Владлен Исаакович промолчал. Игорь испуганно глянул на бывшего одноклассника и прошептал:
– Григ, что с тобой? Почему ты так???
– Игорёчек, – так же холодно молвил Григорий, – Скажи честно, наша с тобой общая жена еврейка?
– Какое это имеет значение?! – взвизгнул Игорь, будто только что наступил на навозную кучу.
– Самое простое, – продолжал Гриша, – Насколько мне известно, в Израиле не совсем равное отношение к гражданам-евреям и к гражданам-гоям. Если Анастасия еврейка, то её ребёнок получается как бы тоже евреем, и особых проблем в связи с этим не возникнет. А чтобы совсем всё хорошо было, я так думаю, ты мог бы и вовсе записать Бориса на себя – как своего ребёнка. Тогда Борис Григорьевич Михельбер стал бы стопроцентным евреем, и всё было бы, как у вас говорят, цирлих-манирлих*). Так не об этом ли пришли договариваться «не чужие люди»? А чтобы мне было не столь обидно совсем отказываться от отцовства,  Игорёк предлагает мне дружбу навеки. Так получается, или я чего-то ещё недопонял?
Владлен Исаакович медленно поднялся со стула, бросил полный укоризны взгляд в сторону фотографии Эдварда Николаевича на стене, как будто именно в ней заключалась главная проблема, и со вздохом молча направился к выходу. Игорь несколько секунд не мигая смотрел в глаза старинного товарища. Потом встал и направился за отцом. Лишь на самом пороге он обернулся и как-то пронзительно-печально спросил:
– Проводить-то нас придёшь?
– Проводить приду, – спокойно ответил Гриша. Потом добавил: – Приду не один, а с мамой, Костей и… если всё сложится, как я бы хотел, со своей будущей женой Таней. Они – моя семья.
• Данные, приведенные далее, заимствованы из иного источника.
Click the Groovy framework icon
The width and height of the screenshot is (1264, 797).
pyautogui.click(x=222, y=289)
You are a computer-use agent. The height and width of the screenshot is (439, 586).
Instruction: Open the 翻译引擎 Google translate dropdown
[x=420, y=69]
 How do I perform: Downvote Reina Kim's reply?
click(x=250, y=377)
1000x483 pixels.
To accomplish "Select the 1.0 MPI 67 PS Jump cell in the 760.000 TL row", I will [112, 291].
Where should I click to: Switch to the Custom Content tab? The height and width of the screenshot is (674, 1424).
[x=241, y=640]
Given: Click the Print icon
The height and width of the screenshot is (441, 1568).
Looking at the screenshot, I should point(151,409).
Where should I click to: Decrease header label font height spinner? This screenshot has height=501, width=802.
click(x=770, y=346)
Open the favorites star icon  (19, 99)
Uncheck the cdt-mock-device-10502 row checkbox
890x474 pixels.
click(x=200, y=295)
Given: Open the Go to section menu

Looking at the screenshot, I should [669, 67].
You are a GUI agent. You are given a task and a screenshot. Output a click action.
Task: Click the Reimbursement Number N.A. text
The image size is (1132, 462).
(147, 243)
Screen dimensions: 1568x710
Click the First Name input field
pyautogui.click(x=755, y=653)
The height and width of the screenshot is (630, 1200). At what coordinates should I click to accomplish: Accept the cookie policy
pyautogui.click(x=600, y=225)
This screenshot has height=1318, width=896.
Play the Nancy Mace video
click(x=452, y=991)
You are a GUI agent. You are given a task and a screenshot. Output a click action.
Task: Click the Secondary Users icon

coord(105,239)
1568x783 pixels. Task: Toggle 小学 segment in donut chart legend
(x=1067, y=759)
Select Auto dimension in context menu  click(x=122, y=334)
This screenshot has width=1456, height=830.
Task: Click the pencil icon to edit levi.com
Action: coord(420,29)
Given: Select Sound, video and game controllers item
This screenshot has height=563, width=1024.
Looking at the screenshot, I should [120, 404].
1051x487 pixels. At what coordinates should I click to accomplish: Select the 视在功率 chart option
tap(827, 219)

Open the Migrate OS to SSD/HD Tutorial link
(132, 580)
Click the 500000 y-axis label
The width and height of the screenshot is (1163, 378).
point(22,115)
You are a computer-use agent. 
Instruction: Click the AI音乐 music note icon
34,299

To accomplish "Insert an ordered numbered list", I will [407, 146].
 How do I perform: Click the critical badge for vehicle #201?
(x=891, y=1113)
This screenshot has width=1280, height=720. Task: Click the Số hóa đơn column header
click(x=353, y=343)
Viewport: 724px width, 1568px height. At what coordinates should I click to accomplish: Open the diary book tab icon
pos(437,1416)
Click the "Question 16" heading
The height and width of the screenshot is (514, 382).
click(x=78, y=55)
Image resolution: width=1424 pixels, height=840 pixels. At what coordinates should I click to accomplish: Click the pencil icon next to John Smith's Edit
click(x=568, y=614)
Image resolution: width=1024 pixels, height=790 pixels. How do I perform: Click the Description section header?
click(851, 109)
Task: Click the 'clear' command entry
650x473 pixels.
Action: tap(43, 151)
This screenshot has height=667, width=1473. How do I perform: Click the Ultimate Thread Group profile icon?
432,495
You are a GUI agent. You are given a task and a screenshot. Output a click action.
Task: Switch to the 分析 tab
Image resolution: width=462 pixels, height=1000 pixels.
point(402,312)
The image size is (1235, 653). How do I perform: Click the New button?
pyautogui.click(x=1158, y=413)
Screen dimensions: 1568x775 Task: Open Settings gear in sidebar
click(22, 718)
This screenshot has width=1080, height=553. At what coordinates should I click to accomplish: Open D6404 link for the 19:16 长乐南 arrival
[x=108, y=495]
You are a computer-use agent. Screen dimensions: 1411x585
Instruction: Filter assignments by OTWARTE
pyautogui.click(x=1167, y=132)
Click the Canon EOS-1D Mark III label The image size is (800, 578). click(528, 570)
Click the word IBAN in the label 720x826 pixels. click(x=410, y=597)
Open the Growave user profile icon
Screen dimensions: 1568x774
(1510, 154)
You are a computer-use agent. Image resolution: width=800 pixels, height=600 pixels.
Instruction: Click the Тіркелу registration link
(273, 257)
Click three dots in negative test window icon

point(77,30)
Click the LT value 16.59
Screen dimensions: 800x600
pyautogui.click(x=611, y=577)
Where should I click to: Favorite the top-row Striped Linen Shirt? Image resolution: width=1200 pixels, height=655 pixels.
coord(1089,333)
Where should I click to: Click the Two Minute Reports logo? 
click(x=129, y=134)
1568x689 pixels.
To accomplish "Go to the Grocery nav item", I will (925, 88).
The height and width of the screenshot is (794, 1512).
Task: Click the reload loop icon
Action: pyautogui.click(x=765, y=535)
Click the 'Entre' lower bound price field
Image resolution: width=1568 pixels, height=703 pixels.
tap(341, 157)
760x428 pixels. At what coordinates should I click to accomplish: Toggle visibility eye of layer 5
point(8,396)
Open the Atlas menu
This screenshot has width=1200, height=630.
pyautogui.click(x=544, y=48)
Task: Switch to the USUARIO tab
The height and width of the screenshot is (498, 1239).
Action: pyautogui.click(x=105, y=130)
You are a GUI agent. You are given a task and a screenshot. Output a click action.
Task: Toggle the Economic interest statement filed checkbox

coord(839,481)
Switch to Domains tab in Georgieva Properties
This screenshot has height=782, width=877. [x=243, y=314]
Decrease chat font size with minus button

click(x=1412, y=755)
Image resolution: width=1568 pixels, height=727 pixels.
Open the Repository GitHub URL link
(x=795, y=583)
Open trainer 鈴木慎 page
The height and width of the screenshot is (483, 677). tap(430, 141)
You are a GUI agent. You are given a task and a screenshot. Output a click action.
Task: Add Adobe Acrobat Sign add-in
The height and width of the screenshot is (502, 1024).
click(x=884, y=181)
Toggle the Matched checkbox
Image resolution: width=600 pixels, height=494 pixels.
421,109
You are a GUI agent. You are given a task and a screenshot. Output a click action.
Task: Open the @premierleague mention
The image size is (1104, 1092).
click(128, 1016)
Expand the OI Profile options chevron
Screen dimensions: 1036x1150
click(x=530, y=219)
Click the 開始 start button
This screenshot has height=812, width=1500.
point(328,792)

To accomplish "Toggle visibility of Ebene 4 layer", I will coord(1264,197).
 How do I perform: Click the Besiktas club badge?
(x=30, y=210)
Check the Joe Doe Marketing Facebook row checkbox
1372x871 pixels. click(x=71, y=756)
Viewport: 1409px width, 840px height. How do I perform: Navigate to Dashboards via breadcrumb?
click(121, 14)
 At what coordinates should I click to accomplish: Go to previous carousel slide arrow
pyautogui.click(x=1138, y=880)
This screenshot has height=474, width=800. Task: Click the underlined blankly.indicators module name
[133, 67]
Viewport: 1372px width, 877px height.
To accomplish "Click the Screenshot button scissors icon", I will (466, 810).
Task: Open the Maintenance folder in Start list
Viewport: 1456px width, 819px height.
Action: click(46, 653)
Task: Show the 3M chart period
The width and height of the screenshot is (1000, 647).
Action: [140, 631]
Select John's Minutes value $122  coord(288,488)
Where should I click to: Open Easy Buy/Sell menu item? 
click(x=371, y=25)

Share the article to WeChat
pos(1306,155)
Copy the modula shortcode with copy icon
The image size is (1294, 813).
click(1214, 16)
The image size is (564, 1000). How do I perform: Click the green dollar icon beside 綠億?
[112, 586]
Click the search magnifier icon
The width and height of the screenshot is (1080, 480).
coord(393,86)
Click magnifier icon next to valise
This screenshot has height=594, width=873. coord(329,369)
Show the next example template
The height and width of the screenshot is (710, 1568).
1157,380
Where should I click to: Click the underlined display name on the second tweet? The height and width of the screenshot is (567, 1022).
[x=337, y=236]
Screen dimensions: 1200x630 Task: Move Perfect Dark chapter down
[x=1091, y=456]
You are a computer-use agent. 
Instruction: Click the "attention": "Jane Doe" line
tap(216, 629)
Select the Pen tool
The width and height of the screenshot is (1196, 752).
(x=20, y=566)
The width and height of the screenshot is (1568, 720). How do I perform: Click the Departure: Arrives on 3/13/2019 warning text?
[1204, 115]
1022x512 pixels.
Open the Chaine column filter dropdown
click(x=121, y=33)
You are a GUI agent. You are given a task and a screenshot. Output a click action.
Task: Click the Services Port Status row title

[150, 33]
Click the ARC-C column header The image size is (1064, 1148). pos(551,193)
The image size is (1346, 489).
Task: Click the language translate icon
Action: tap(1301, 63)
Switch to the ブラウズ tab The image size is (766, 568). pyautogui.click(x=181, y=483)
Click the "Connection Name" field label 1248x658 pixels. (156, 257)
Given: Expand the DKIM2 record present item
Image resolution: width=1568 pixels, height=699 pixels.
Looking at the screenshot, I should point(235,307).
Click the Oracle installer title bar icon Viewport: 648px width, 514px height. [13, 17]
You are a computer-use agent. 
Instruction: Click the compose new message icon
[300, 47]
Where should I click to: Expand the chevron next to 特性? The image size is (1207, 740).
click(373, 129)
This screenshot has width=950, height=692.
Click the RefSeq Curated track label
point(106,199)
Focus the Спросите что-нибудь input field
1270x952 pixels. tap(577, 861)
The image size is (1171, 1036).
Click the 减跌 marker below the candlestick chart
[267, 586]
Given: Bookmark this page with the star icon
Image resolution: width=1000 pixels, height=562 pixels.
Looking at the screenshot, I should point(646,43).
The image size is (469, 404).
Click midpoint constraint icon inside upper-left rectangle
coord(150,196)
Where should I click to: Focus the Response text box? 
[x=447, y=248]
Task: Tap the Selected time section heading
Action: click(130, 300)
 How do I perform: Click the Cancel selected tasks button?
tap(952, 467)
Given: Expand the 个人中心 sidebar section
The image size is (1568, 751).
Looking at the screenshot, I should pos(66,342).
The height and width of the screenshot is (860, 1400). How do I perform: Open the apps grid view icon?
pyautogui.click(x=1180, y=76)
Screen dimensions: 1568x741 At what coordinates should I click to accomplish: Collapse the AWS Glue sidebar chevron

...Было ещё множество встреч. Люди проходили перед глазами Гриши вереницей разнокалиберных вспышек света – кто ярче, кто тусклее, и за этим движением стоял процесс постепенного восстановления одних связей, установления новых других и разрыва третьих. За это время он прервал всяческие сношения с адвокатом, который, покидая его дом, бросил: «Бывают же такие безголовые и неблагодарные молодые люди!». Он разорвал всяческие отношения с Мариком Глизером и его патроном Локтевым. При этом выказал столько спокойного бесстрашия, демонстрируя и себе и им обоим, что все их угрозы и увещевания пусты и смешны, сколько не знал за собой прежде. Возникли новые, на первый взгляд, неожиданные, но, по сути своей, едва ли не неизбежные знакомства. Одно из них – с Костиным однополчанином Гусевым – переросло в настоящую дружбу. Другое оказалось продолжением одной случайной встречи в горячие дни путча – с сыном врача Глеба Бессонова, и также окрасило жизнь Гриши в тёплые тона доверительного человеческого общения.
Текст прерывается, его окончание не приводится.